An AI Just Took Gold at the World’s Hardest Math Contest and It Wasn't Even Trained For It

AI-generated image shared by Alexander Wei.

The International Math Olympiad (IMO) is a brainy battleground where the world’s most talented teenage mathematicians wrestle with devilishly difficult math problems. It’s long been considered a hotbed of exceptional human talent. But now, an experimental AI from OpenAI has solved five of the six problems, essentially earning a gold medal score.

You may be tempted to think this is owed to powerful, brute-force computation or searching through large mathematical databases. That’s not the case. These problems can’t be solved through raw calculation, and they’re made to force the solver to think outside the box. It’s exactly the kind of logical and creative reasoning we once thought was exclusive to the human mind; and the AI nailed it.

AI Can Do Some Real Thinking

Math Olympiad problems aren’t about plugging numbers into formulas. They’re more like complex obstacle courses that seem deceptively simple, but require several layers of cleverness and intuition. It’s not uncommon for participants to solve only a part of the problems, even when they find the right approach. Traditionally, large language models (like ChatGPT) struggled with this kind of task.

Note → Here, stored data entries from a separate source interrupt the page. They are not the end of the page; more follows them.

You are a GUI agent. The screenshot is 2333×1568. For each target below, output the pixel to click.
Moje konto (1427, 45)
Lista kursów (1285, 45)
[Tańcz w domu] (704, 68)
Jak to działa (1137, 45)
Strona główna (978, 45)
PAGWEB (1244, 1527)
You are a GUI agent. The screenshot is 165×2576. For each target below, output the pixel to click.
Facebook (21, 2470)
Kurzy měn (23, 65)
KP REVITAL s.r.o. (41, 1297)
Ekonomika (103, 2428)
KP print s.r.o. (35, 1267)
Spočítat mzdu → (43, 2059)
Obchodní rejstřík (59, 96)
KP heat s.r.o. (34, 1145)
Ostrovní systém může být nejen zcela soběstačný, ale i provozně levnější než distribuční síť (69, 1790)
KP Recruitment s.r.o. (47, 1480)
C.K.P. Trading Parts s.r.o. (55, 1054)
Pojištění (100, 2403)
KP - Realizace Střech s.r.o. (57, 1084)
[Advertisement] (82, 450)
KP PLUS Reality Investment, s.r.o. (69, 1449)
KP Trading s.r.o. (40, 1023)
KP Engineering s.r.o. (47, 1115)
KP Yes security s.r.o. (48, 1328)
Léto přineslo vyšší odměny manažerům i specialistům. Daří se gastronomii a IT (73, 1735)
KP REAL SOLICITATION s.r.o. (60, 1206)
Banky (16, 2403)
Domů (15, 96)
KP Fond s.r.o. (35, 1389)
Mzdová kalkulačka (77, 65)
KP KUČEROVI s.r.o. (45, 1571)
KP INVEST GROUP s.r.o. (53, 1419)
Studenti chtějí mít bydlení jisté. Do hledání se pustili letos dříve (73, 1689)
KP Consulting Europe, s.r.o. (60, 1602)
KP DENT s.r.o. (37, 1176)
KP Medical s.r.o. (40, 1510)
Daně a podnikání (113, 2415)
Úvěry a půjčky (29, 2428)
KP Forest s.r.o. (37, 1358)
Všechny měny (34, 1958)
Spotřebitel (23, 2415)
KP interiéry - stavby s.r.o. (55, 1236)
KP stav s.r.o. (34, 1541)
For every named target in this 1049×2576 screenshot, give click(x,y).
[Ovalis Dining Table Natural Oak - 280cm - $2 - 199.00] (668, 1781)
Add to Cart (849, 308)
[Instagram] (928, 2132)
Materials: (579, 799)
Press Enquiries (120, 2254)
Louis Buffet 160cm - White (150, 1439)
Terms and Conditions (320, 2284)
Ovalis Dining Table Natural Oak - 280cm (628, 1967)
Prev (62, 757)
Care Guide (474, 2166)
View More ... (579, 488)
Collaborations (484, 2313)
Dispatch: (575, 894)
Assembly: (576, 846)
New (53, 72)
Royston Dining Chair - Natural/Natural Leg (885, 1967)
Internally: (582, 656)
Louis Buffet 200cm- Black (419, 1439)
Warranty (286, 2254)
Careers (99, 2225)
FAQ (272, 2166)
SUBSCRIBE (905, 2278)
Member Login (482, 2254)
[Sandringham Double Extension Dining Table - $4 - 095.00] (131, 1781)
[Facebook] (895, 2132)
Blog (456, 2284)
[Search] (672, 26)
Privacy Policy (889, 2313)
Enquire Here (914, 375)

But that changed. An unreleased model from OpenAI earned 35 out of 42 points, placing it among the top ~10% of human contestants worldwide. That’s equivalent to a gold medal performance, the highest achievement in the IMO. For the AI, that’s a shift into new territory: sustained, multi-step, deductive reasoning at the highest level. In simple terms, the machine didn’t just learn math. It learned how to think about math.

Alexander Wei, a research scientist at OpenAI working on LLMs and reasoning, posted on X how this happened.

“We evaluated our models on the 2025 IMO problems under the same rules as human contestants: two 4.5 hour exam sessions, no tools or internet, reading the official problem statements, and writing natural language proofs.”

“In our evaluation, the model solved 5 of the 6 problems on the 2025 IMO. For each problem, three former IMO medalists independently graded the model’s submitted proof, with scores finalized after unanimous consensus. The model earned 35/42 points in total, enough for gold!”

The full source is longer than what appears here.